Looking for advice on how best to animate a mesh

Firstly, some screenshots to illustrate my current setup:

This is a mesh from video game Unreal Tournament '99. The mesh has 148 frames which make up a total of 16 different animation sequences.

One of these sequences is a “Grab” animation which consists of 20 frames; here are the first three:



As you can see, I’ve managed to draw each frame as an individual scene; I would like, however, to input all 20 frames into one scene and have Three animate them.

The root of my problem is that I am reading the mesh data manually from the game file at the byte level, as opposed to a file exported from Blender, for example.

Obviously this means I cannot use the model loaders provided by Three and thus have to manually create the animation myself.

After reading the documentation and looking at many examples, it sounds like using keyframe tracks to move between morphTargets would be the most suitable approach; however, I’m finding it frustratingly difficult to find a clear example of how this can be done manually.

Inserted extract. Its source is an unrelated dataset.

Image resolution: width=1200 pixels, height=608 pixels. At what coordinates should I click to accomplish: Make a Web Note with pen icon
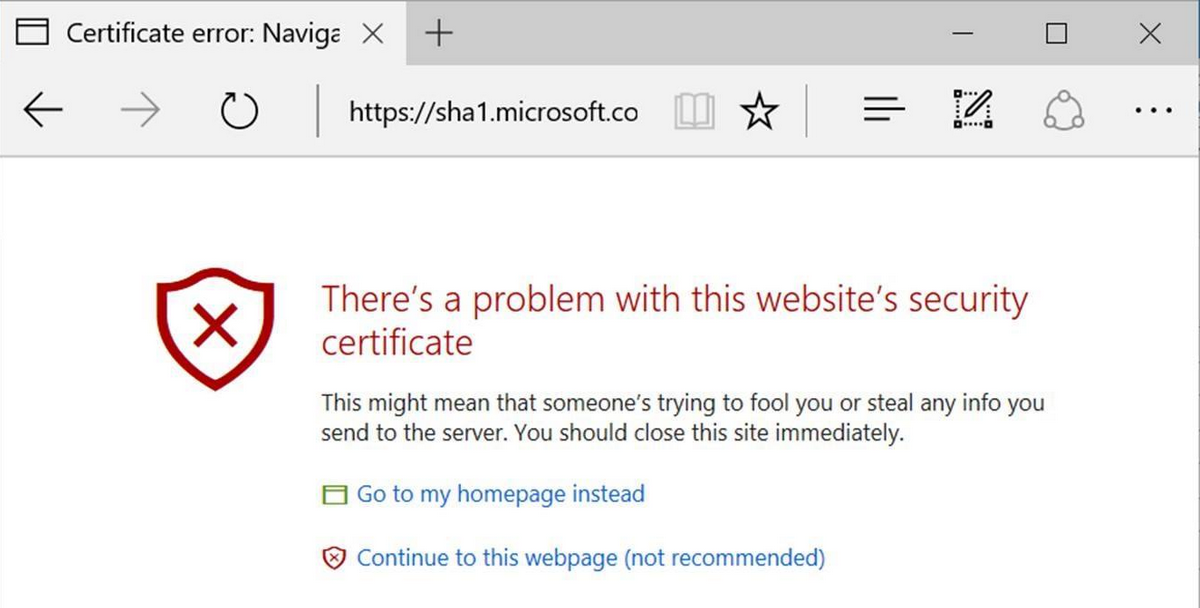click(x=972, y=111)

The mesh data I have looks like the following:

const frames = [
	// Frame 0
	[
		new THREE.Vector3(vertex1.x, vertex1.z, vertex1.y),
		new THREE.Vector3(vertex2.x, vertex2.z, vertex2.y),
		new THREE.Vector3(vertex3.x, vertex3.z, vertex3.y),
		// etc.
	],

	// Frame 2
	[
		new THREE.Vector3(vertex1.x, vertex1.z, vertex1.y),
		new THREE.Vector3(vertex2.x, vertex2.z, vertex2.y),
		new THREE.Vector3(vertex3.x, vertex3.z, vertex3.y),
		// etc.
	],

	// etc.
];

Can anyone advise on the best way to create an animation clip from this data structure?

Thank you.

2 Likes

Maybe the following fiddle helps: three.js dev template - module - JSFiddle - Code Playground

The idea is to add data to BufferGeometry.morphAttributes. First, you define what attribute you want to animate e.g. the vertices:

geometry.morphAttributes.position = [];

In the next step you add morph targets to this array. Each morph target is represented as a buffer attribute that requires the same count and item size like the actual position attribute. In the fiddle the code just clones the existing position attribute and applies a random transformation to it:

for ( var i = 2; i <= 8; i ++ ) {

	var morphTarget = positionAttribute.clone();
	morphTarget.name = 'target_' + i;
	
	// generate some random morph data
	
	s.set( 1, 1, 1 ).multiplyScalar( Math.random() );
	morphTarget.applyMatrix4( m.identity().scale( s ) );
	
	// add it to the geometry
	
	geometry.morphAttributes.position.push( morphTarget );

}

You can then generate an animation clip from the defined morph targets:

var clip = THREE.AnimationClip.CreateFromMorphTargetSequence( 'clip', geometry.morphAttributes.position, 4 );

The second step of this workflow (the generation of morph targets) is application specific it will look different in your code.

4 Likes

/cc

Thank you very much for your detailed reply; it looks very promising. I’m still very new to Three so it will take me a while to digest, but I’ll be sure to post back if/when I have a complete solution.